Разумеется, репутация не создается немедленно. Но во многом ее создание зависит от того, что вкладывается в это понятие.

Например, руководитель одного банка на вопрос о том, что такое репутация, ответил, что в первую очередь это выполнение обязательств перед клиентами и деловыми партнерами. Такое понимание репутации можно считать достаточно распространенным. В силу специфики российской деловой среды руководители отечественных предприятий заинтересованы поддерживать репутацию только в “узком” кругу своих бизнес-партнеров, а также клиентов. Репутация в более широкой аудитории практически не имеет для них значения. Основная причина этого – недостаток конкуренции, а иногда и пресловутый дефицит товаров или услуг должного качества.

Тем не менее, забота о репутации, ее постоянное укрепление и поддержка - это еще одна группа вопросов, для решения которых не следует жалеть времени и средств, разумеется, если успешное развитие рассматривается в компании как актуальная и принципиально важная задача.

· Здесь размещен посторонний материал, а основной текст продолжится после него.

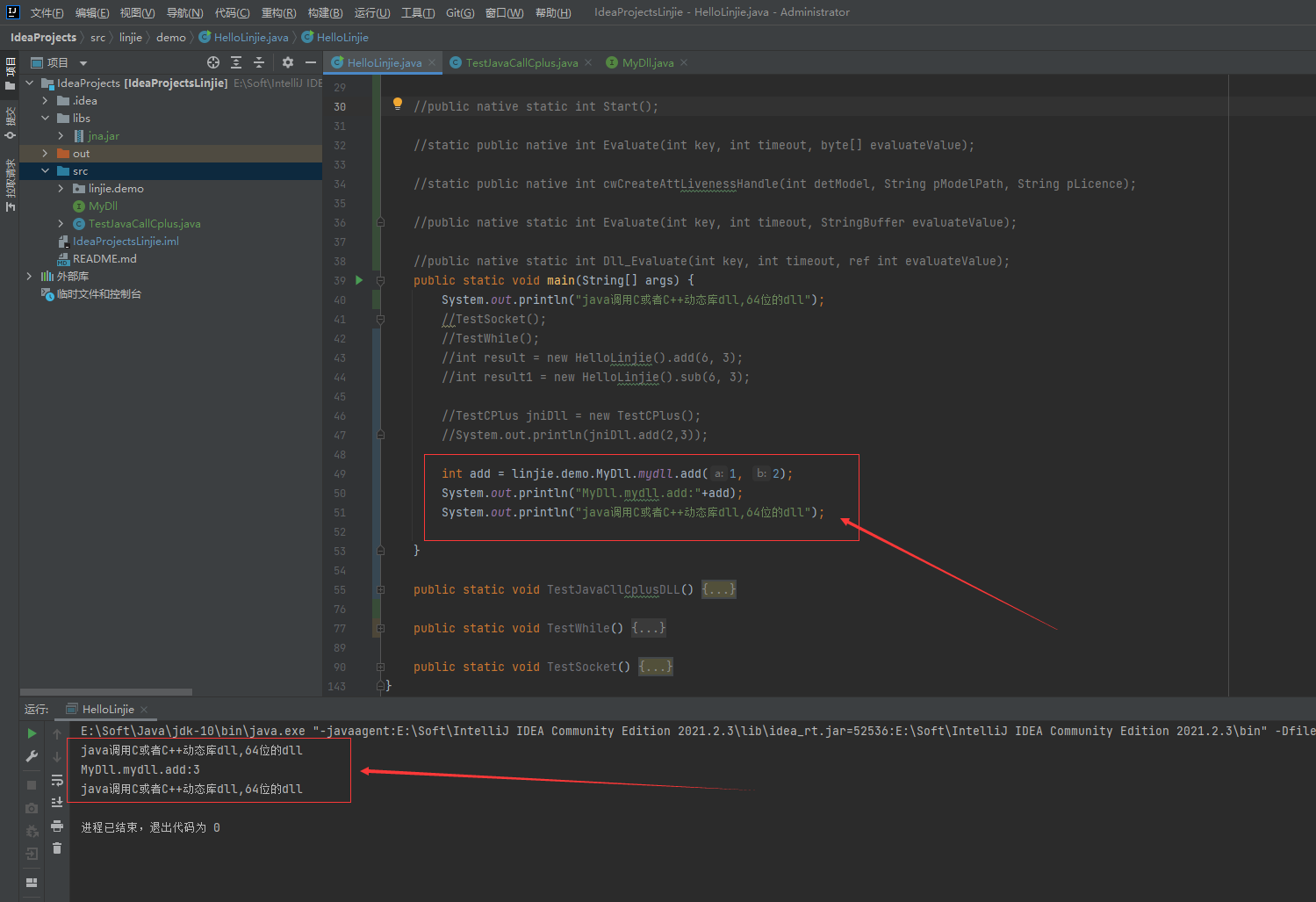The image size is (1316, 902).
Task: Open project panel gear options
Action: (x=288, y=62)
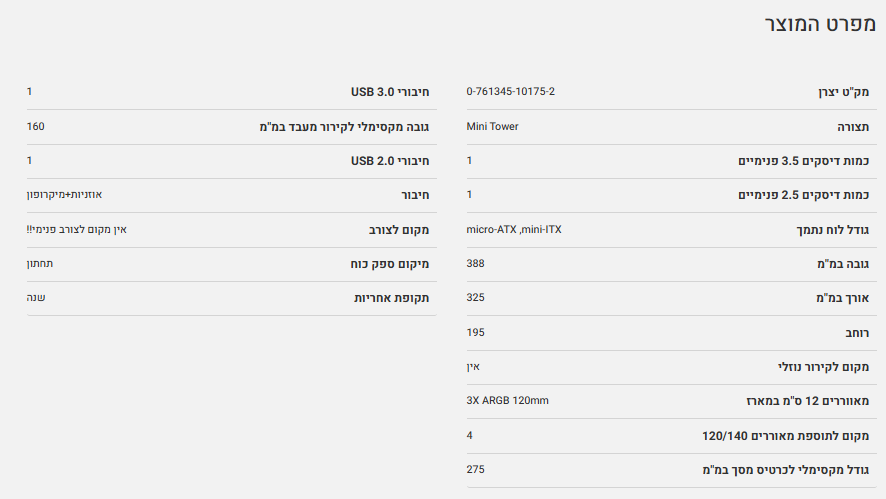Click the 'תקופת אחריות' warranty label
The width and height of the screenshot is (886, 499).
pos(391,298)
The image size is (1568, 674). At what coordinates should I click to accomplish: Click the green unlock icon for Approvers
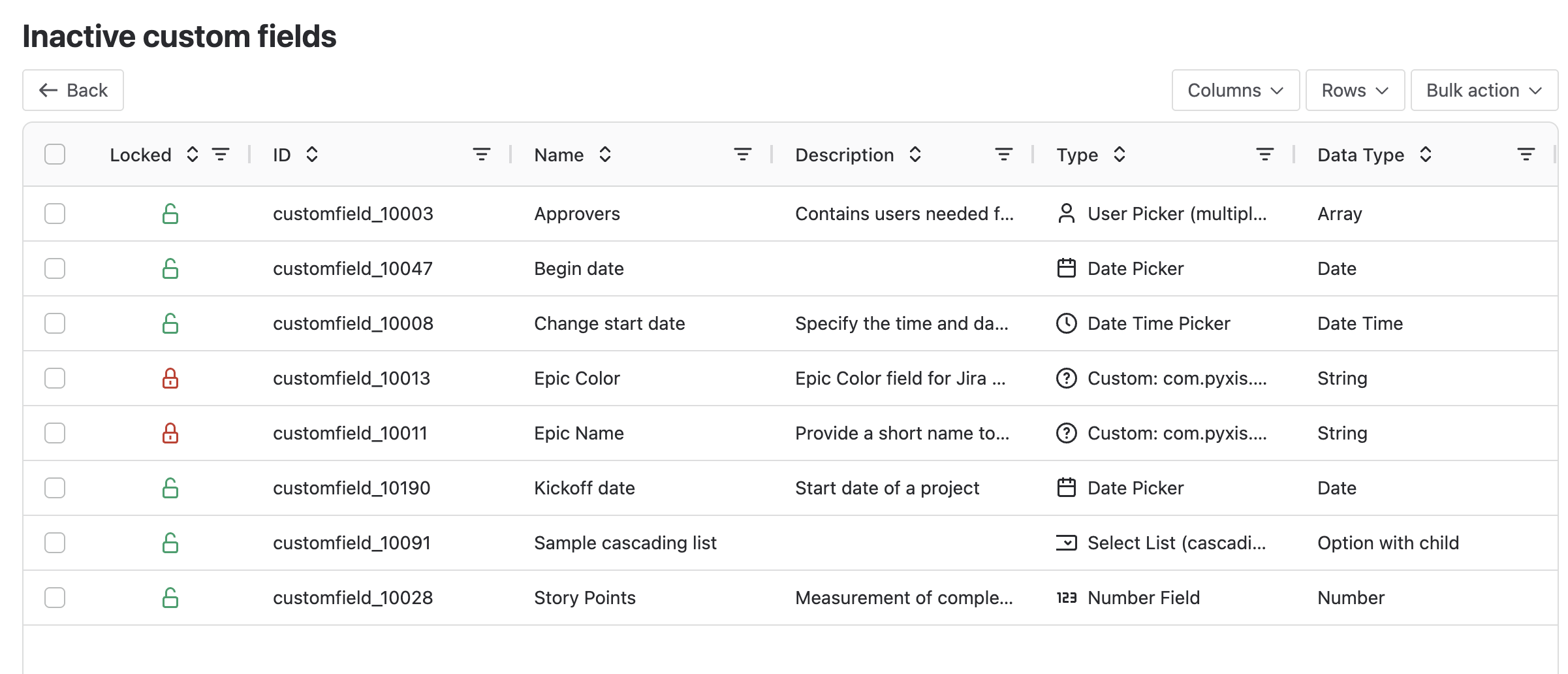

Основные факторы, воздействие которых на деятельность компании варьируется в зависимости от размера и характера кризиса:

- практически всегда требуется введение чрезвычайного положения;

- редко удается обойтись внутренними ресурсами для локализации кризиса (требуется помощь внешних служб и организаций);

- иногда сопровождается людскими жертвами;

- всегда влечет за собой материальный ущерб;

- всегда привлекает внимание СМИ и общественности.

В ракурсе информационных технологий кризис может быть определен как “событие, по вине которого компания (или любой другой объект) попадает в центр не всегда доброжелательного внимания СМИ и других внешних целевых аудиторией, в том числе акционеров, политиков, профсоюзных организаций, движений в защиту окружающей среды, которые по той или иной причине вполне законно интересуются действиями организации” [3, c. 65].

Кризисный менеджменет рассматривает теорию Паблик рилейшнз как коммуникацию и управление, что позволяет нам дать следующее определение ПР. ПР – это деятельность по управлению коммуникативными процессами, основанная на диалогичности, с целью достижения взаимопонимания и поддержки. Таким образом, основной задачей коммуникативного менеджмента является воздействие на общественное мнение в условиях, когда взаимодействуют равноправные субъекты общественных отношений. В какой-то степени данное определение позволяет представлять место и роль ПР в коммуникативной структуре любой организации.

Объективная картина посткризисного развития рынка рекламы и ПР, будучи перемешана с политическими кампаниями, в которых сплелись методы агитации, пропаганды и политической рекламы, готовят специалистам, работающим или готовящимся к тому чтобы работать на этом рынке, трудное, но отнюдь не скучное, вхождение в ХХ1 век.

ПРИМЕЧАНИЯ

  1. Векслер А. История Public relations: попытки хронологии // Советник. 1999. № 1.

  2. Блэк С. Паблик рилейшнз: что это такое? М., 1989.

  3. ПР против кризисов: механизмы управления. М., 1999.

  4. Дридзе Т.М. Социальная коммуникация в управлении с обратной связью // Социологические исследования. 1998. № 10.